## Provided data
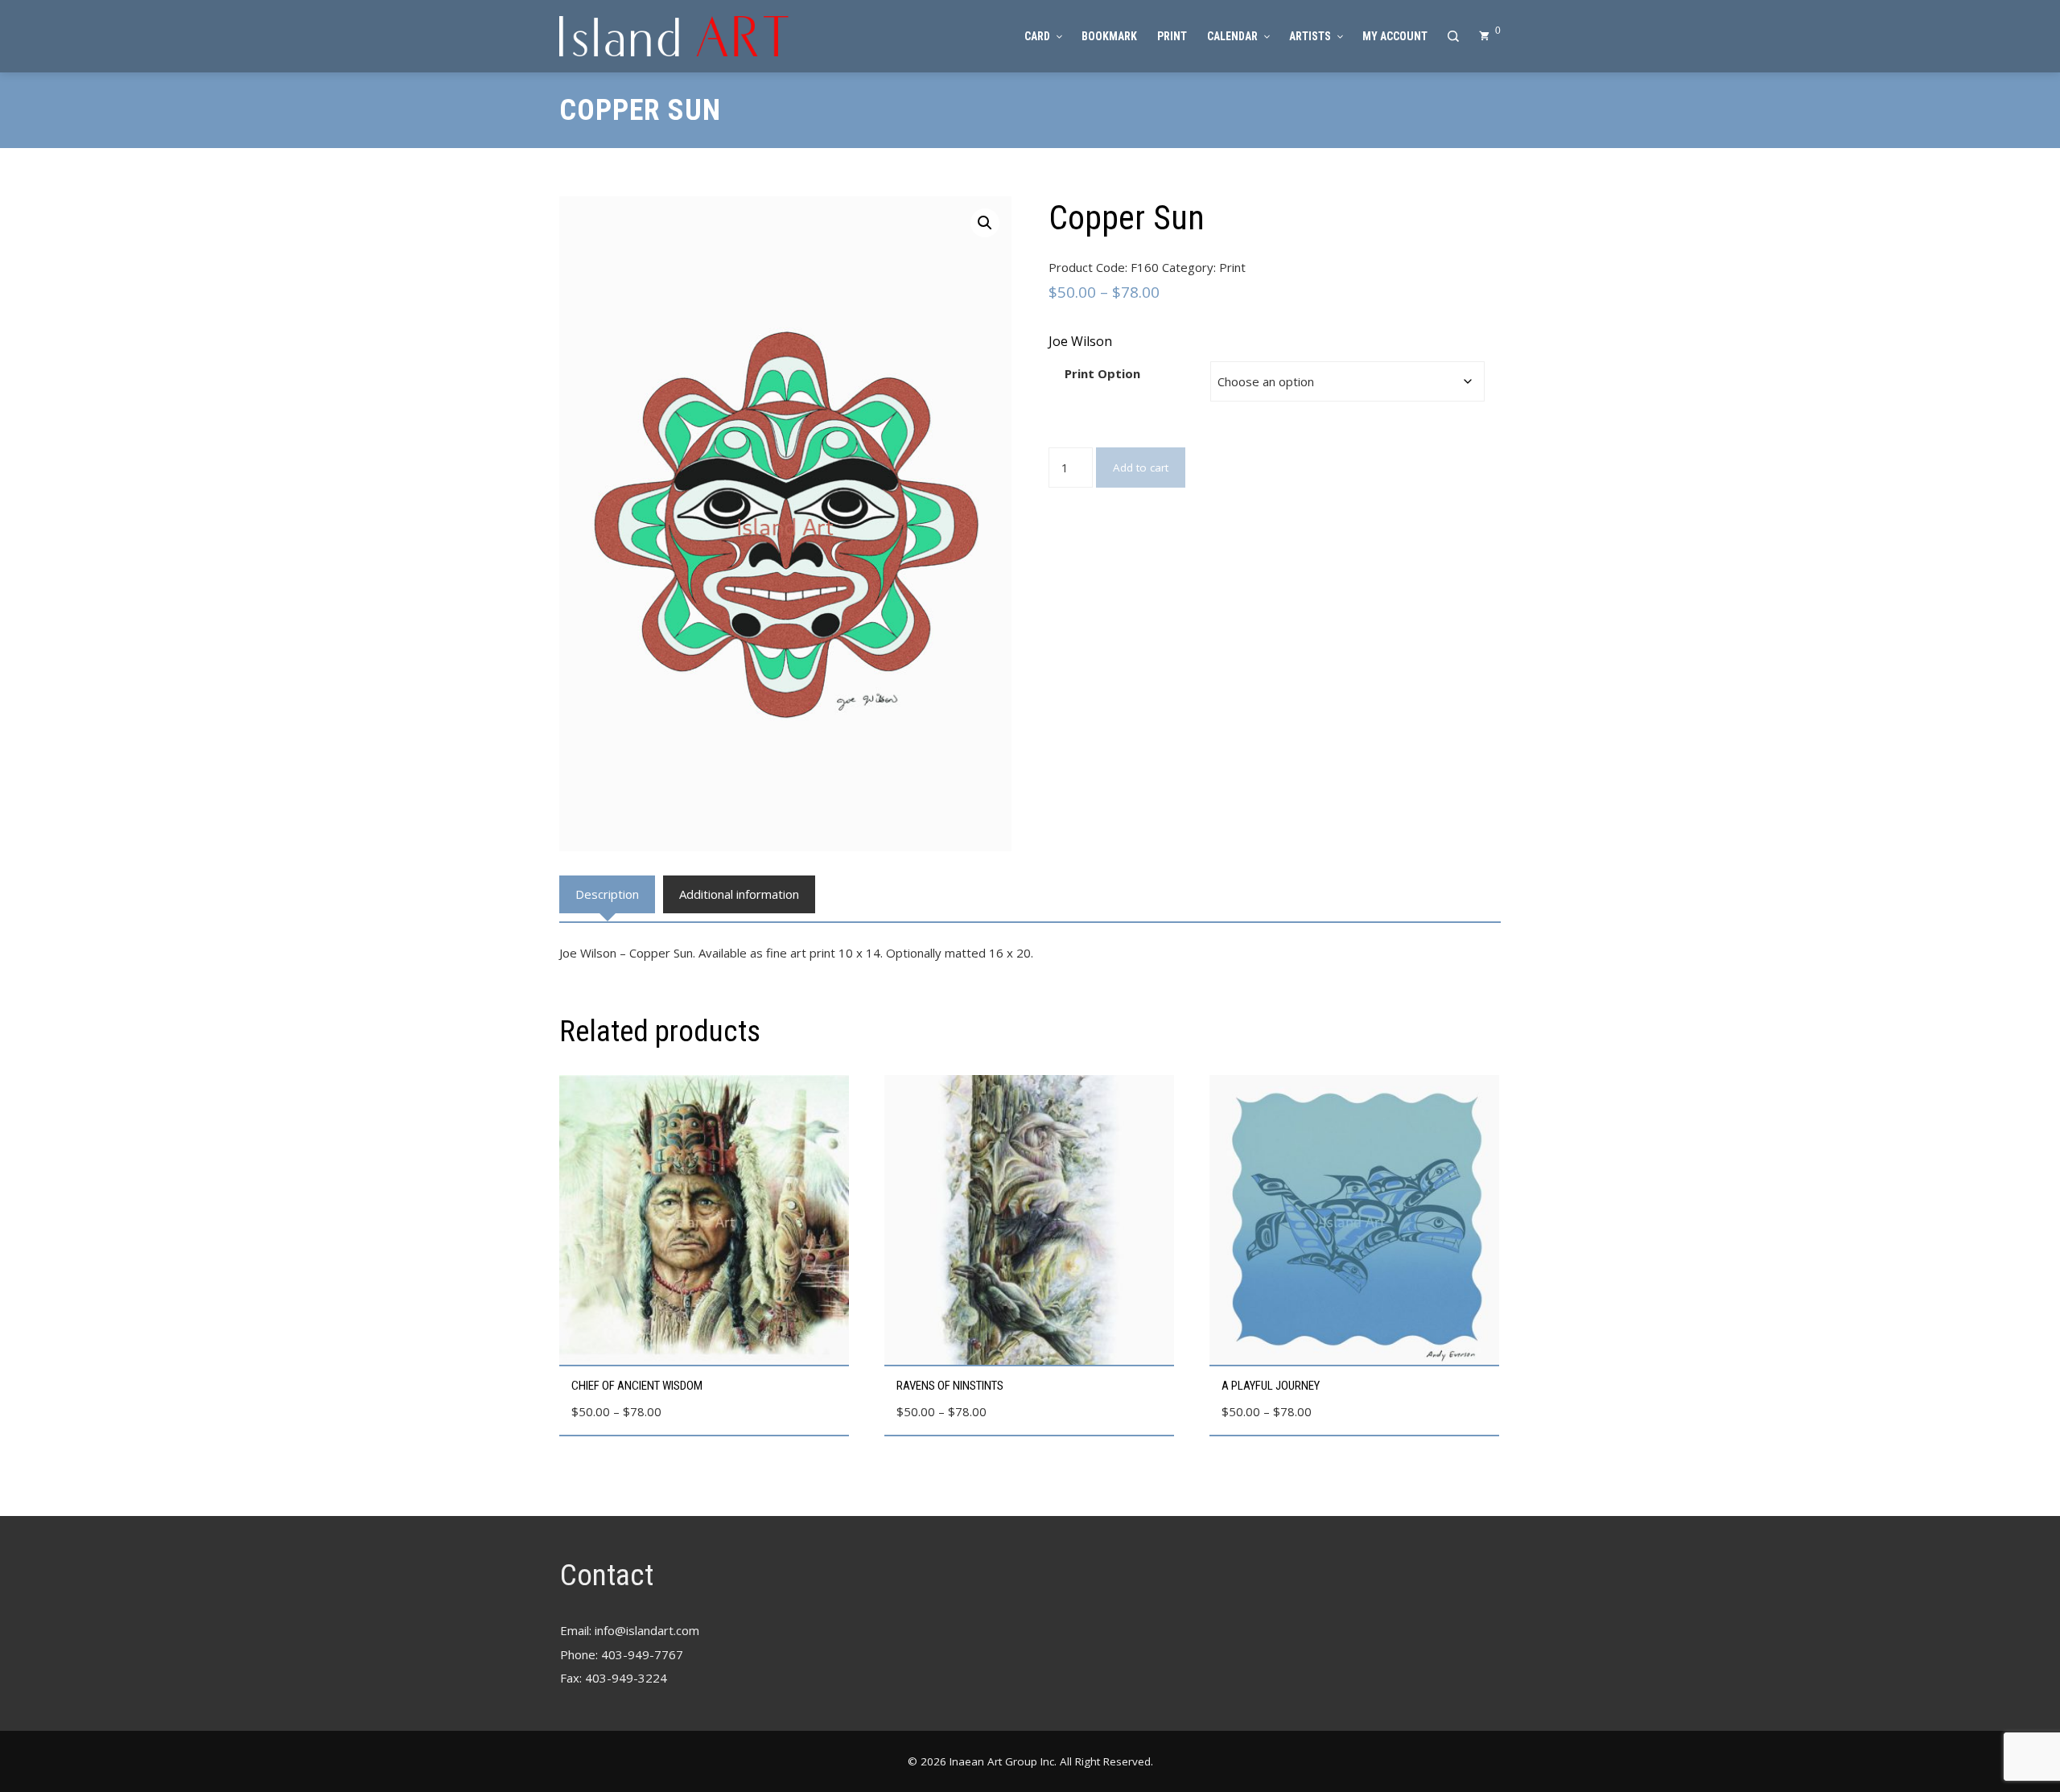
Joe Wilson (1080, 341)
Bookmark (1109, 36)
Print (1172, 36)
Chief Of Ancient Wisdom (636, 1385)
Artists (1310, 36)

## What the exercise asks
Quote the full listing above word for word; exclude every picture from the copy.

## Expected answer
Joe Wilson (1080, 341)
Bookmark (1109, 36)
Print (1172, 36)
Chief Of Ancient Wisdom (636, 1385)
Artists (1310, 36)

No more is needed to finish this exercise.